Find out more about MSF's operations, mission, and it's principles.
MSF doctors and nurses are often seen treating physical ailments: bandaging the war-wounded, rehydrating a cholera patient, performing an emergency cesarean section.
But for people who have lived through terrible events, the psychological consequences can be severe.
In 1998, MSF formally recognised the need to implement mental health and psychosocial interventions as part of our emergency work.
People who have lived through crises can be immobilised by depression and anxiety, at just the time when they need to take action for themselves and their families. Mental health care is also part of services for HIV/AIDS, tuberculosis, nutrition, sexual violence and during disease outbreaks and disasters.
MSF’s mental healthcare aims primarily to reduce people’s symptoms and improve their ability to function. Often this work is done by local counsellors specially trained by MSF. MSF psychologists or psychiatrists provide technical support and clinical supervision.
When appropriate, MSF’s counselling services may reinforce or complement mental healthcare approaches that already exist in the local community.
At the same time, specialised clinicians treat severe mental illness. But severe illness accounts for a minority of the cases that MSF sees.
Needs are high, and MSF continues to expand its mental health programs. Last year, MSF’s mental health teams performed more than 100,000 consultations worldwide.
People sought help for many reasons — the agonising loss of a child in an earthquake, the trauma of sexual violence, getting caught up in a violent conflict.

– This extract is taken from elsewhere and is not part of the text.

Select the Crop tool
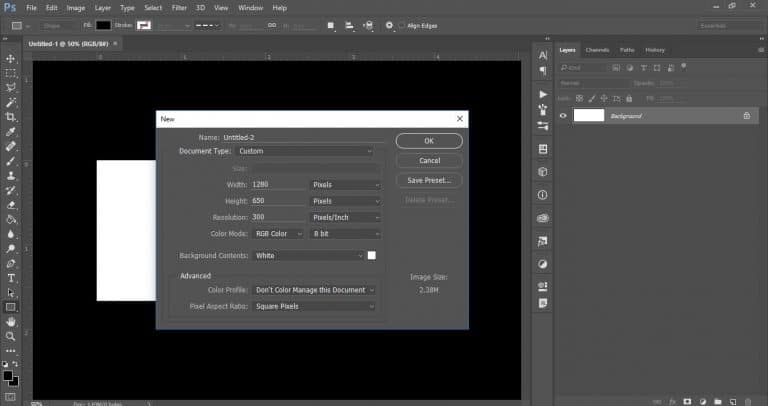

MSF mental health workers listened to their stories, and helped them find ways to cope and move on with their lives.
Treating severely disturbed people remains a challenge for MSF teams, given the complexity of managing psychiatric drugs and medication.
Increasing teams’ capacity to treat these illnesses remains a priority for MSF.
Setting up mental health care programmes in emergency situations is not straightforward, especially when violence and trauma is ongoing and no ‘cure’ is therefore possible.
Sometimes it is difficult to guarantee continuity of care in unstable and dangerous settings.